(Collected data entries)
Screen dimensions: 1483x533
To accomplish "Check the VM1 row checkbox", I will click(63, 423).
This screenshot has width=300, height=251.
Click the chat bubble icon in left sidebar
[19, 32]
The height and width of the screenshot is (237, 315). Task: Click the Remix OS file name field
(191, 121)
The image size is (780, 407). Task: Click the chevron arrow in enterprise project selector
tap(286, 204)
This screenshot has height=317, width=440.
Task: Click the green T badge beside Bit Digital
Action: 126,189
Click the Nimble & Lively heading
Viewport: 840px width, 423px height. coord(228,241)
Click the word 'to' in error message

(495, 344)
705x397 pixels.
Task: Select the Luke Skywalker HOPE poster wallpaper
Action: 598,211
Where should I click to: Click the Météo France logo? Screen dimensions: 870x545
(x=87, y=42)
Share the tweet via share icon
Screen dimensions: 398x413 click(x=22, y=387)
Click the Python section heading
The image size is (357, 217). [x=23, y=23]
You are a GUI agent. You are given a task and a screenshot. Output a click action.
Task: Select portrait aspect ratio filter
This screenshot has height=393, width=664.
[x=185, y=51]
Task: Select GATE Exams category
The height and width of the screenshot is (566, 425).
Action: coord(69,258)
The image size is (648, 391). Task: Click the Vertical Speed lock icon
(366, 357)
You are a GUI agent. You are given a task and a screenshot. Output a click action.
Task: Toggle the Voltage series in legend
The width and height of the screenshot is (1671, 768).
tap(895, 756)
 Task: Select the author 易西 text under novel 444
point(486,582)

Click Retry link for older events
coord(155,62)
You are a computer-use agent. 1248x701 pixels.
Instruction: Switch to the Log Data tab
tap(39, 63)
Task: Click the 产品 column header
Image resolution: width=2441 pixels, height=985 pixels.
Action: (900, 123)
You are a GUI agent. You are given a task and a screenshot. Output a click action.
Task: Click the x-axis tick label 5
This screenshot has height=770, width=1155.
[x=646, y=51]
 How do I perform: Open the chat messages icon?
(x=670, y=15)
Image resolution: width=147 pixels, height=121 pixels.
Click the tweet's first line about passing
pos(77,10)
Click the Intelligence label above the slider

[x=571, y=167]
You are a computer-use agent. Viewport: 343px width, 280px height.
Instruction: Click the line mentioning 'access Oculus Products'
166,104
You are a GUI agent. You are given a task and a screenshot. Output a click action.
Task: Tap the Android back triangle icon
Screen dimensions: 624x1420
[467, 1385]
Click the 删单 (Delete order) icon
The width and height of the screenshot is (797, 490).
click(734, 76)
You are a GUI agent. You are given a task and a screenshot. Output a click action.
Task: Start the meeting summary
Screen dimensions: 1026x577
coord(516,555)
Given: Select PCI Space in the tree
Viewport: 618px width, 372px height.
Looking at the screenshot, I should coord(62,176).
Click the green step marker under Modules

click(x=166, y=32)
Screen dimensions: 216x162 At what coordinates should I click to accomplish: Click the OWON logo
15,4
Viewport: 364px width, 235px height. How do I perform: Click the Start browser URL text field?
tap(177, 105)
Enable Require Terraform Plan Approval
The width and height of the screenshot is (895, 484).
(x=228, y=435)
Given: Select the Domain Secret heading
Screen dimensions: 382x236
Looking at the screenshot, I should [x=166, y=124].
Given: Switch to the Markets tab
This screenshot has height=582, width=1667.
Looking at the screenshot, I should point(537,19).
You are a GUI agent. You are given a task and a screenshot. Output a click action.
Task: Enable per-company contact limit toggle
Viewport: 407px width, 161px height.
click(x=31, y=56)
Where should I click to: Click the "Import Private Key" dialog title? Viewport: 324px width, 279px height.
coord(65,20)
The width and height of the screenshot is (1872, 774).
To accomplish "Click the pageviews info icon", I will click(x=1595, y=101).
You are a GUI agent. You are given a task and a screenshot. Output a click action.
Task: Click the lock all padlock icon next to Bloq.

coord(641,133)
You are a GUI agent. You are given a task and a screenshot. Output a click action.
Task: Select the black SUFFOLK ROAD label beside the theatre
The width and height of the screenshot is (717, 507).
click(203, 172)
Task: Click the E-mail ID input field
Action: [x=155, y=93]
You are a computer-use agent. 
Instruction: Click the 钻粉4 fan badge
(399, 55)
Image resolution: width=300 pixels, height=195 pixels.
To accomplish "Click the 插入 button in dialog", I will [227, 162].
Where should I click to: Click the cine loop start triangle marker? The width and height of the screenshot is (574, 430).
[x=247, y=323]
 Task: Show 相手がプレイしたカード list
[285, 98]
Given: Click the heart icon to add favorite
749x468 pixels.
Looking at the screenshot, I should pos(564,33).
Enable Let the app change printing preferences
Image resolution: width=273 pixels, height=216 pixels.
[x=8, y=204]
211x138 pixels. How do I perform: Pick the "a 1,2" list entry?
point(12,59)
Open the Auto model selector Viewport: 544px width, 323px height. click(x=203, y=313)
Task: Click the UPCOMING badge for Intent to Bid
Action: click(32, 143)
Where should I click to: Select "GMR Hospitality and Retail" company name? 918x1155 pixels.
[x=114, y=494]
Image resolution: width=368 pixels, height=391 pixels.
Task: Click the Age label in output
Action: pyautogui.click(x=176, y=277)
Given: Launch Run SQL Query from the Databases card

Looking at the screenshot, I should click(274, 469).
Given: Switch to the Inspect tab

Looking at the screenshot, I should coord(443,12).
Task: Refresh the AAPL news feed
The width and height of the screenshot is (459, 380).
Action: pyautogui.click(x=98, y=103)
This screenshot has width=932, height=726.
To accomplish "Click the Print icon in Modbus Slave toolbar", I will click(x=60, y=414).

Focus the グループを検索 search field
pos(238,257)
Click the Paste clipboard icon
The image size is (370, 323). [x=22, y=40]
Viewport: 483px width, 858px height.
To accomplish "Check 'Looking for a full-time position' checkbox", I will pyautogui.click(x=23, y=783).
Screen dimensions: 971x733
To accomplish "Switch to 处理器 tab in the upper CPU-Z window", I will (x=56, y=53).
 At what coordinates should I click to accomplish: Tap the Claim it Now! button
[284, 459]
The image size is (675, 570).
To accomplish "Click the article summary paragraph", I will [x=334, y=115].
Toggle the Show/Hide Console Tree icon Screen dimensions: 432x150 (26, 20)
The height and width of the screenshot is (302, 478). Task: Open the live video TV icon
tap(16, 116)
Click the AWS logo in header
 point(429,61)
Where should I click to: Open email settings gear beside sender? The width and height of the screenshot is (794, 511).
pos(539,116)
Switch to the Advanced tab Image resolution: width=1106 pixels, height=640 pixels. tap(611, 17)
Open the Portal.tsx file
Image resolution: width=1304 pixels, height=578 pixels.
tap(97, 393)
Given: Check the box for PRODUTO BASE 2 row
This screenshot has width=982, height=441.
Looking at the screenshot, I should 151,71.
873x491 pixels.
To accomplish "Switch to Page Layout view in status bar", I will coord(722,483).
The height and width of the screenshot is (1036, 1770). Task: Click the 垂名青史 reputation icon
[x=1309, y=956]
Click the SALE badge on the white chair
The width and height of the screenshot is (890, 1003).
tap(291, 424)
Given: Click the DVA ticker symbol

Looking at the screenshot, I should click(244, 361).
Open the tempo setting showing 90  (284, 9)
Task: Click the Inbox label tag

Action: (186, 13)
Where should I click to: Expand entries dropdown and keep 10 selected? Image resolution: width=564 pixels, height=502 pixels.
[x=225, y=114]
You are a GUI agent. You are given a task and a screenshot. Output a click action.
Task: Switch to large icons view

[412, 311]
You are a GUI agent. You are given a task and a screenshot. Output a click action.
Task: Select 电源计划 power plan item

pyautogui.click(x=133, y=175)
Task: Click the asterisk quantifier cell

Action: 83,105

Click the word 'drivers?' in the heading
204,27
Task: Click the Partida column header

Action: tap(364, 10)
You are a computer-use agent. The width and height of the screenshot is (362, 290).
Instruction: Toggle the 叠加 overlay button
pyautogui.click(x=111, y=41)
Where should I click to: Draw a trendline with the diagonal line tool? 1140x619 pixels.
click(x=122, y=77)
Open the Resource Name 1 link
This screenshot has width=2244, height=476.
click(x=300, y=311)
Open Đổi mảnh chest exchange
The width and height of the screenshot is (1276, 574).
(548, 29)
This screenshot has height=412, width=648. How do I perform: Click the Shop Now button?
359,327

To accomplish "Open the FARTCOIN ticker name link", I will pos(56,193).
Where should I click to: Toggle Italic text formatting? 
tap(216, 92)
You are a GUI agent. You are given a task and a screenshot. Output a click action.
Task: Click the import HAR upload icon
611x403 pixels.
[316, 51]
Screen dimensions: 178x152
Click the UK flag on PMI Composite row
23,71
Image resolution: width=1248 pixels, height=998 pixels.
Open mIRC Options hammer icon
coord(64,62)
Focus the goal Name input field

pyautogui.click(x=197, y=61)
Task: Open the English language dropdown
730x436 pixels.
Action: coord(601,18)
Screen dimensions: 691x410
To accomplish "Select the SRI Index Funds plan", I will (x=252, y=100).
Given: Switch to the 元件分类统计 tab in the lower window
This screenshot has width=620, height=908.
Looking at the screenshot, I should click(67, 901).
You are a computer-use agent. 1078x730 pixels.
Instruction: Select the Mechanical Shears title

### What is being asked
Among the entries above, how many lines include the word "window"? Reply with the number only.

### Solution to the exercise
2